According to the MARTA app case study, across how many disconnected tools is MARTA's digital experience currently split?

▶ **Passage**
>> Begin
Transit Mobile Application for Atlanta's MARTA
Led UX design and research for a transit platform serving a network with ~5.9 million boarding/month with features NOW LIVE on latest Breeze Mobile App.

Project Details
Company: Metropolitan Atlanta Rapid Transit Authority | Team: 2 UX Researchers + 2 UX Designers
Role: UX Design Lead and Researcher | Timeline: Aug 2024 - Dec 2024
Tools: Figma, Qualtrics
The Problem
Atlanta is preparing for the world’s biggest stage, but its transit experience is currently a puzzle with multiple apps.
In 2026, Atlanta will host 8 matches and 1 semi-final during the FIFA World Cup, welcoming an estimated 3.5M+ visitors, many navigating the city and its transit system for the first time. The stakes are high.




But, MARTA's digital experience is currently split across 3 disconnected tools, serving 3 different purposes.
One for ticketing.
One for navigation.
One for safety.
But as history has shown users need one single source of information for easier navigation.
Therefore, the team set out on a journey to solve the following problem statement:
How might we develop an all-encompassing platform to incentivize and encourage MARTA use during the 2026 FIFA World Cup?
Rather than redesigning trains or infrastructure, we focused on the real bottleneck: information overload during high-stress moments.
>> End
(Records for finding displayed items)
>> Begin
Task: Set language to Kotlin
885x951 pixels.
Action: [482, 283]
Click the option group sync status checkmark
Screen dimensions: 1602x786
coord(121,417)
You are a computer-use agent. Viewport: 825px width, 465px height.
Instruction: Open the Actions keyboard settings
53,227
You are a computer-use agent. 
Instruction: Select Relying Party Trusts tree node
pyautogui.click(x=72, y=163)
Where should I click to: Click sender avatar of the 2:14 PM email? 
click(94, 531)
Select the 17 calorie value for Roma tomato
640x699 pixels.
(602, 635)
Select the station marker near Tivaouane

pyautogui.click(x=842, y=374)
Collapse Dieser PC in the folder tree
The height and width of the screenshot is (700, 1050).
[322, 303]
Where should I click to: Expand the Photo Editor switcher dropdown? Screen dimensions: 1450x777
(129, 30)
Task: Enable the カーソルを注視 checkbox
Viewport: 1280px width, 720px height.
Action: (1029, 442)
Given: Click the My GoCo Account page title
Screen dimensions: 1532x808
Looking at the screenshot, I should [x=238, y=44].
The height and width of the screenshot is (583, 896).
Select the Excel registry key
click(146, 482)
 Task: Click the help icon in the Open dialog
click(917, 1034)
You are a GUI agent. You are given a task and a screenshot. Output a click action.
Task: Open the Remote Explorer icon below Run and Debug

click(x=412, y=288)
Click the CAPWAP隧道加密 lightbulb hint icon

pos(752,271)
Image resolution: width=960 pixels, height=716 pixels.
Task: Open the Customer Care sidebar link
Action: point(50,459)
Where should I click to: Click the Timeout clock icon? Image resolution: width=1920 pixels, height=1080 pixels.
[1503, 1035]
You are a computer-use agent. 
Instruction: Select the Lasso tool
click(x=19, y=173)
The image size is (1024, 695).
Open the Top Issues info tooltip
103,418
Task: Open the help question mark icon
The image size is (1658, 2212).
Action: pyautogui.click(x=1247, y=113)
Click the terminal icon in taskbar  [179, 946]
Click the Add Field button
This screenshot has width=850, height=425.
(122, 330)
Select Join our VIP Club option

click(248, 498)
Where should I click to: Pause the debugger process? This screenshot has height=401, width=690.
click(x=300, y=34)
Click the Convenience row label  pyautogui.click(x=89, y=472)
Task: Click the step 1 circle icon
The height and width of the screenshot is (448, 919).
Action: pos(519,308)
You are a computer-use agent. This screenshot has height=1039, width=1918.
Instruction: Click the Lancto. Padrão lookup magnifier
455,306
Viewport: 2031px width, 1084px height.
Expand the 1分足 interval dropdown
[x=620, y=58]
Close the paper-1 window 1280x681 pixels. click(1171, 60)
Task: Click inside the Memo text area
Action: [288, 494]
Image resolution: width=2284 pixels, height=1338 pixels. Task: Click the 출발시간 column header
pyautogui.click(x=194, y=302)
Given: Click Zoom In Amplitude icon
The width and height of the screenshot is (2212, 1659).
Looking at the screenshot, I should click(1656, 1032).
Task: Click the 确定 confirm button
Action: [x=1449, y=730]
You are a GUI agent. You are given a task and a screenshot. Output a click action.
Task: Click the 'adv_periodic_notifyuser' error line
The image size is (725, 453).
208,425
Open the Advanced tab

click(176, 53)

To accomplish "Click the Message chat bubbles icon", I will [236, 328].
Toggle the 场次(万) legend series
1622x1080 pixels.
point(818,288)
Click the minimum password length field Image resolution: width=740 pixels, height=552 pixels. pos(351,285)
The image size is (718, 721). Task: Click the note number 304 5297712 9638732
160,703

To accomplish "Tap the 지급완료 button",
>> End
▶ **Solved exercise**
Three: one for ticketing, one for navigation, and one for safety.